The most common signs of multiple myeloma, Dr. Vesole said, are anemia or fatigue and painful bone lesions because the bones are already broken or about to be broken. (The “multiple” in multiple myeloma refers to the fact that multiple bones in different parts of the body are involved).

“In some patients the condition gets picked up during routine blood tests,” Dr. Vesole said. “Normal plasma cells make antibodies to infections. Another thing associated with this disease is that these people make antibody-like proteins but there’s no infection, so the levels of the proteins go up. Sometimes incidentally they’ll go to the doctor’s office and find out their proteins are sky-high. Another test can discover a big spike of protein that the patient shouldn’t have, and that’s the monochromal or myeloma protein.”

A Highly Resistant Disease

Multiple myeloma has been very resistant to treatment since the major clinical features of the disease were first described in England around 1850. But recently, as one of several articles on the topic authored or co-authored by Dr. Vesole stated, “tremendous advances have been made in understanding the biology and developing treatments of multiple myeloma.”

“This is a very slow-growing disease,” Dr. Vesole said. “We think that the initial event happens ten to fifteen years before there’s any clinical evidence of it in a patient. These cells often have very complex chromosome abnormalities that evolve over time. They continue to become more and more malignant over time. Many cancers eventually become resistant.
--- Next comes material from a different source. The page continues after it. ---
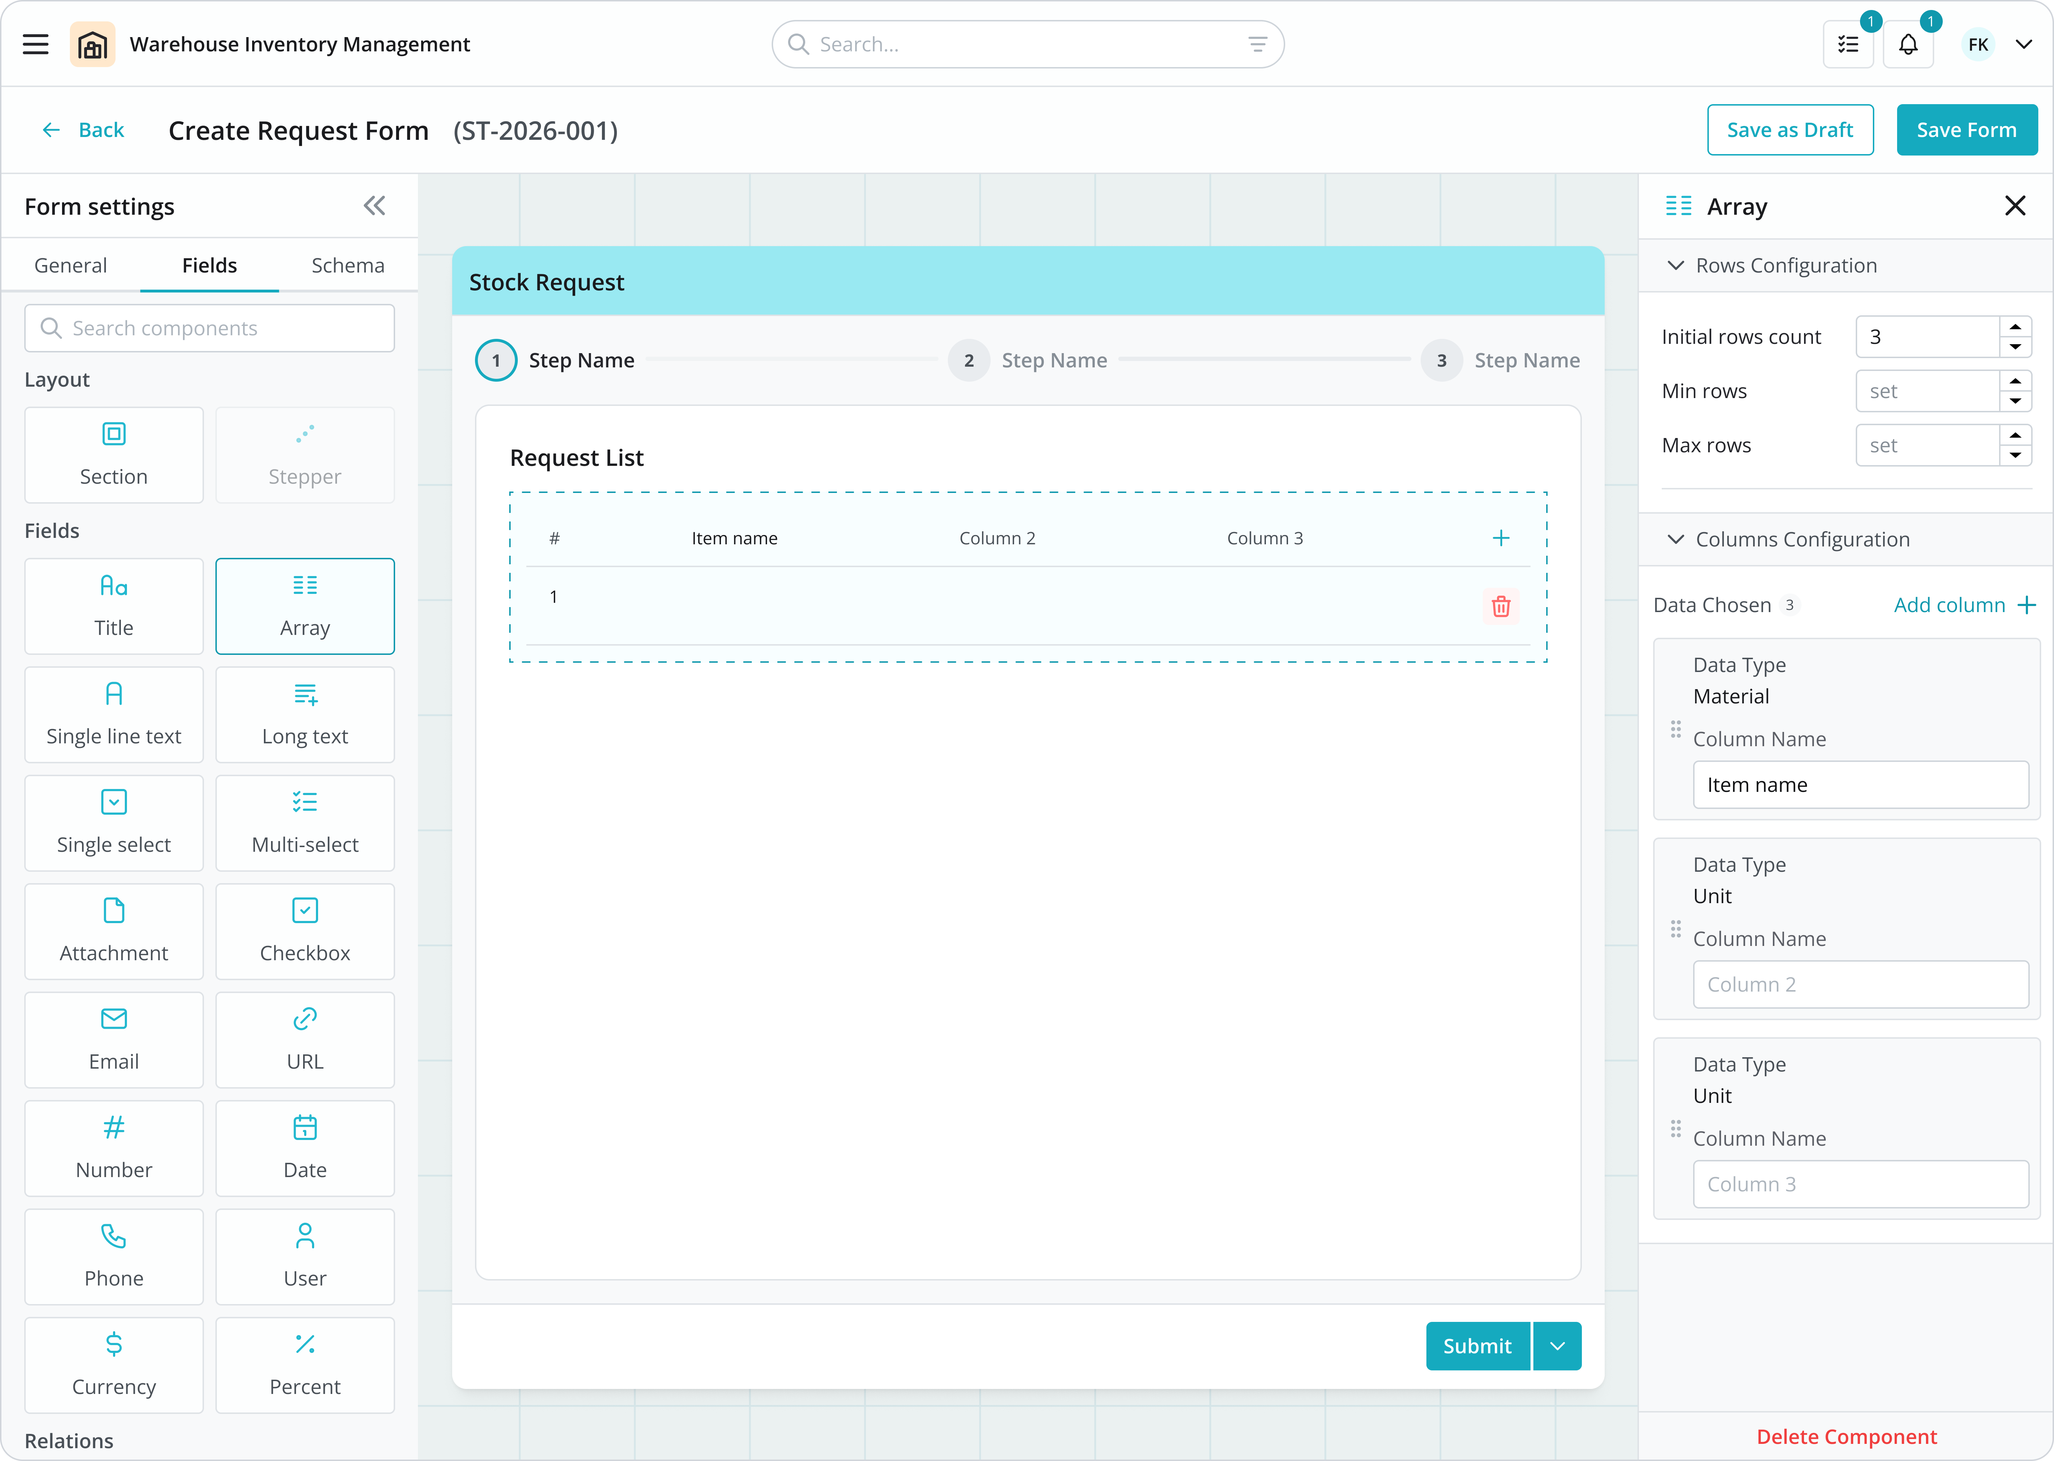The width and height of the screenshot is (2054, 1461).
Task: Select the Currency field component
Action: click(114, 1364)
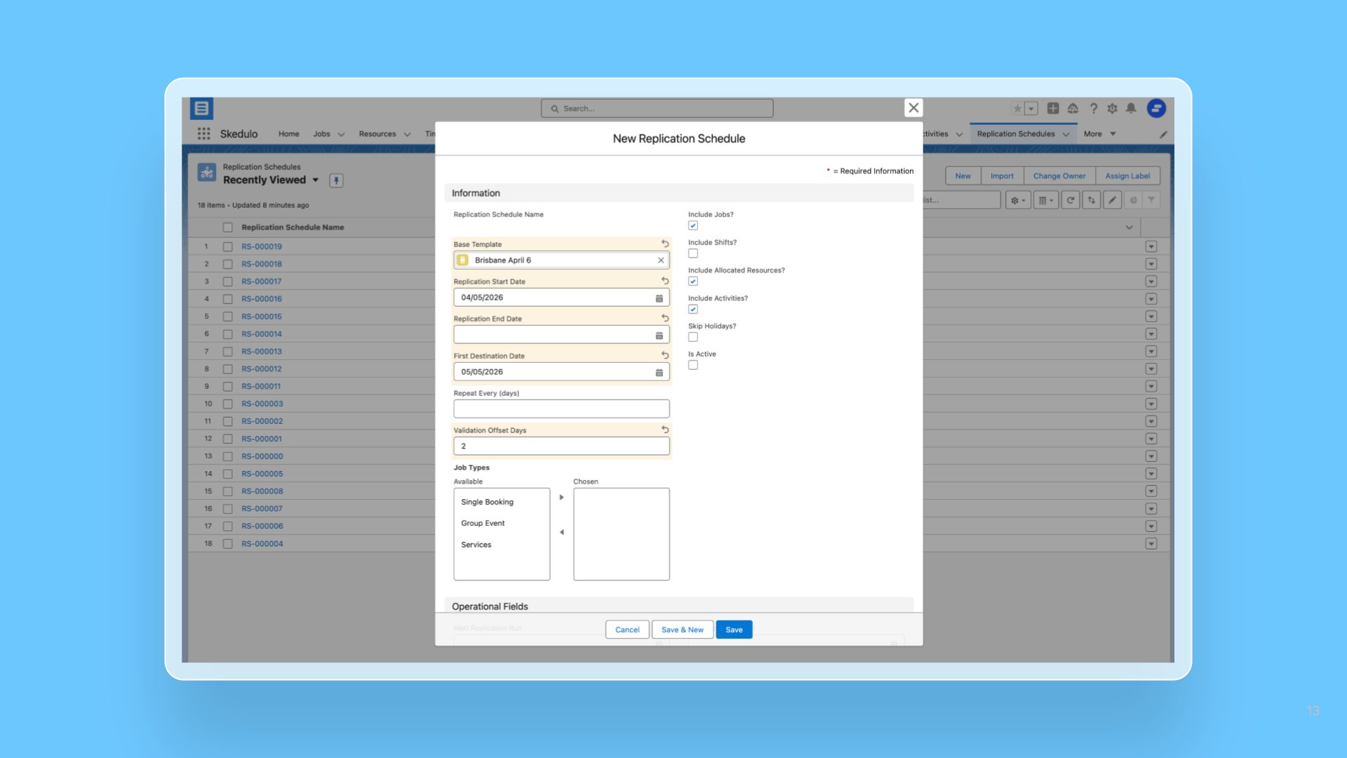Select the inline Edit pencil icon

(x=1112, y=200)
In myeloma cells, they’re resistant from the day they walk in the door even though they haven’t been exposed to any chemotherapy.

“The best way I can explain that to a patient is to say ‘if you have an individual who has acute leukemia, and they walk in the door at age 55 and we give them leukemia drugs, the chance of getting complete remission is probably 75-80%. If you walk in the door with myeloma, and we give you myeloma drugs, the chance of remission is only 5% because the cells are already resistant to the drugs.’”

It wasn’t until the mid-1980s that studies showed stronger doses could help overcome multiple myeloma’s inherent resistance to drug therapy, Dr. Vesole said. “We asked if more drugs could pulverize more of these cells, and the answer was ‘yes.’

And we have drugs that we didn’t have then. Thalidomide is now available (although it is not yet formally approved and is in effect used “off label” for multiple myeloma treatment). A new drug that was just approved, called Velcade, has a completely different mechanism from any other drug - it’s an entirely new drug class.”

Stem Cell Transplants Could Lead to Cure

The relative ineffectiveness of older drug therapies helped spur research into stem cell transplants for multiple myeloma, which are now regularly performed, Dr. Vesole said. He is one of the principal investigators in an ongoing National Institutes of Health national trial looking at new “tandem” stem cell transplants.

Instead of a single bone marrow cell transplant to obliterate cancerous cells, the tandem approach uses two transplants in sequence. The first transplant is designed to destroy most of the cancer. The second, performed three to six months later, is directed at “straggling” cancer cells.

The NIH trial is comparing outcomes between two “autologous” transplants, both using the patient’s own cells, and another tandem method using the patient’s cells first followed by a transplant of cells from another donor. A third approach being studied at the Medical College uses high doses of drugs first, followed by one stem cell transplant from a donor other than the patient so that the donor’s immune system can be a source of immune therapy to get rid of any remaining cancer.

“By doing donor transplants, multiple myeloma might be curable,” said Dr. Vesole. “The first reason why we don’t cure it using just the patient’s own cells is that we know we give them back myeloma cells and there’s no way they’re going to clean up the cells they collect. We’ve tried and it doesn’t work.

“The second thing is that some of their cells, even if you give them two different transplants, are either resistant or they’re ‘asleep’ and you don’t kill them and they eventually grow. So if you use a donor you don’t have to worry about giving back cancer cells and a donor immune system can perceive resistant or sleeping cells and still kill them.”